予備校で「面接試験ガイダンス」を実施してアンケートをとると、自由記述欄に決まって「模範解答が欲しかった」と記入する人がいます。私はこの種のアンケートを見ると、いつも少しガッカリします。なぜなら、一言でいうと、アンケートの記入者さんは「人の話をちゃんと聞いていない」からです。
多くの面接試験での質問は個人に関することが主体です。それをどのような手順で述べるかは個人によって違いますから、「面接ガイダンス」ではそれを考えるための方向性を与えるわけです。にも関わらず「模範解答」を欲しがる人は自分で考えることを放棄して、そんなことに時間を使うのは面倒だ、適当でよいと思っておられるのでしょう。

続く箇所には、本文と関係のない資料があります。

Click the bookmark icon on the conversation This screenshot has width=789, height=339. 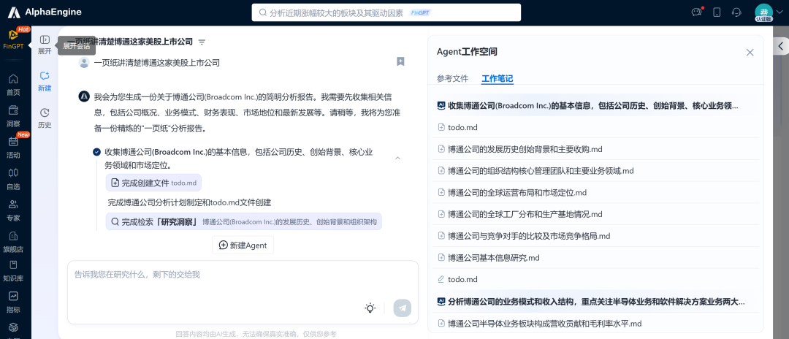[400, 62]
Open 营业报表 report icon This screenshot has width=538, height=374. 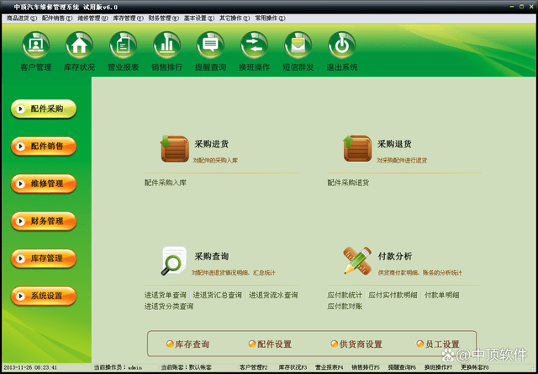point(124,45)
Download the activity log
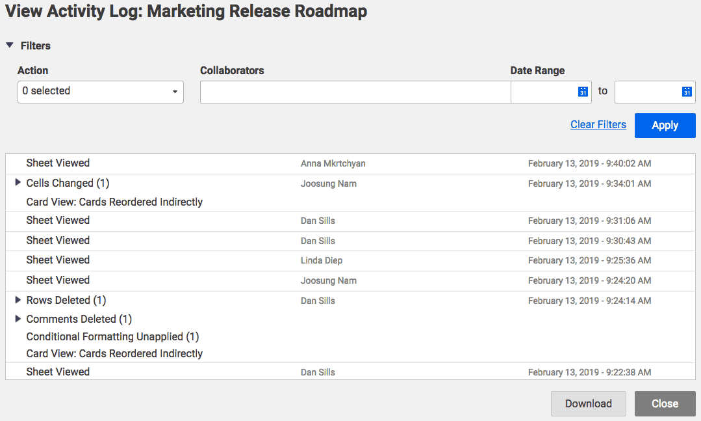This screenshot has width=701, height=421. pos(588,403)

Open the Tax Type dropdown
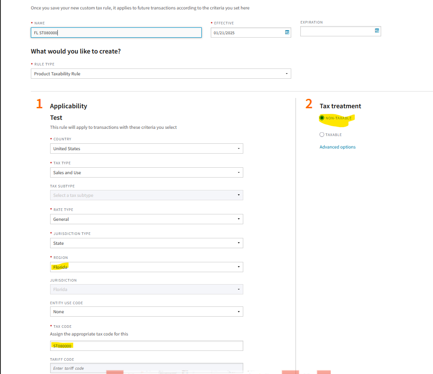coord(146,172)
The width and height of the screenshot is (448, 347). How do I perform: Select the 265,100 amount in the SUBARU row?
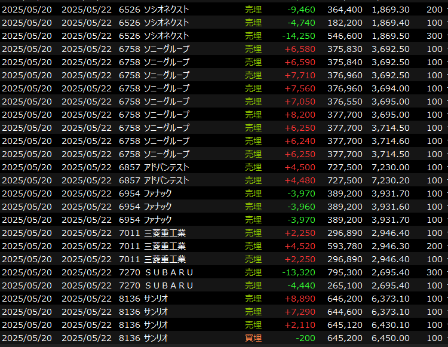pyautogui.click(x=345, y=285)
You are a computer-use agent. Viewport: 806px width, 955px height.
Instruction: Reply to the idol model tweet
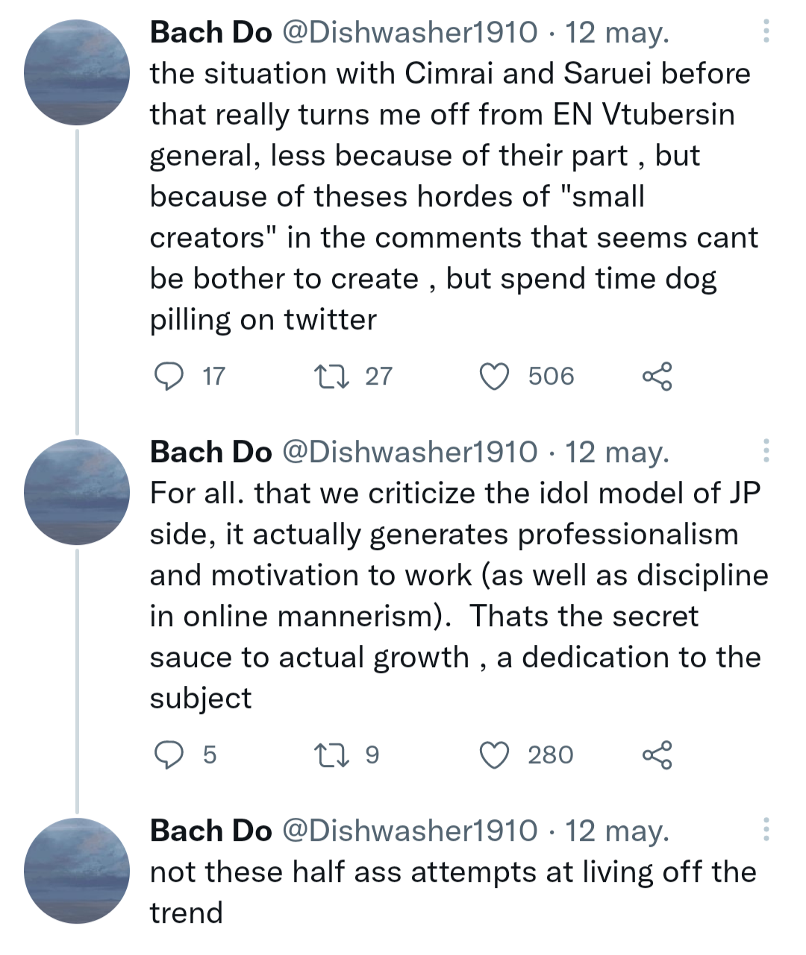[x=169, y=755]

こういう適当さは言葉の端々に出るものです。面接試験はある意味、こういう社会的に適当な人をチェックする試験でもありますから、それもいいのかもしれませんね。
私は紋切り型の答えはガイダンスで示さないようにしています。あくまで「どのような質問が面接試験で投げかけられるか」を紹介し、「どんなことを訊こうとしているのか」を示すに留めています。もしも何らかの回答方法の型を示せば、多くの人がその方向性でしか回答しなくなるに違いありません。そうなれば、個人によって違うユニークな表現が失われてしまいかねないことが問題です。

どのような表現で自分を相手に投げかけるのか・・・社会的に通用する言語の地平線を自分の日常の表現方法と比較して調整し、もっともうまくいく方法を考え出す過程・・・面接試験に求められることは、こういう試行錯誤をする気概のある人物であり、それを実行する能力のある人に違いないのです。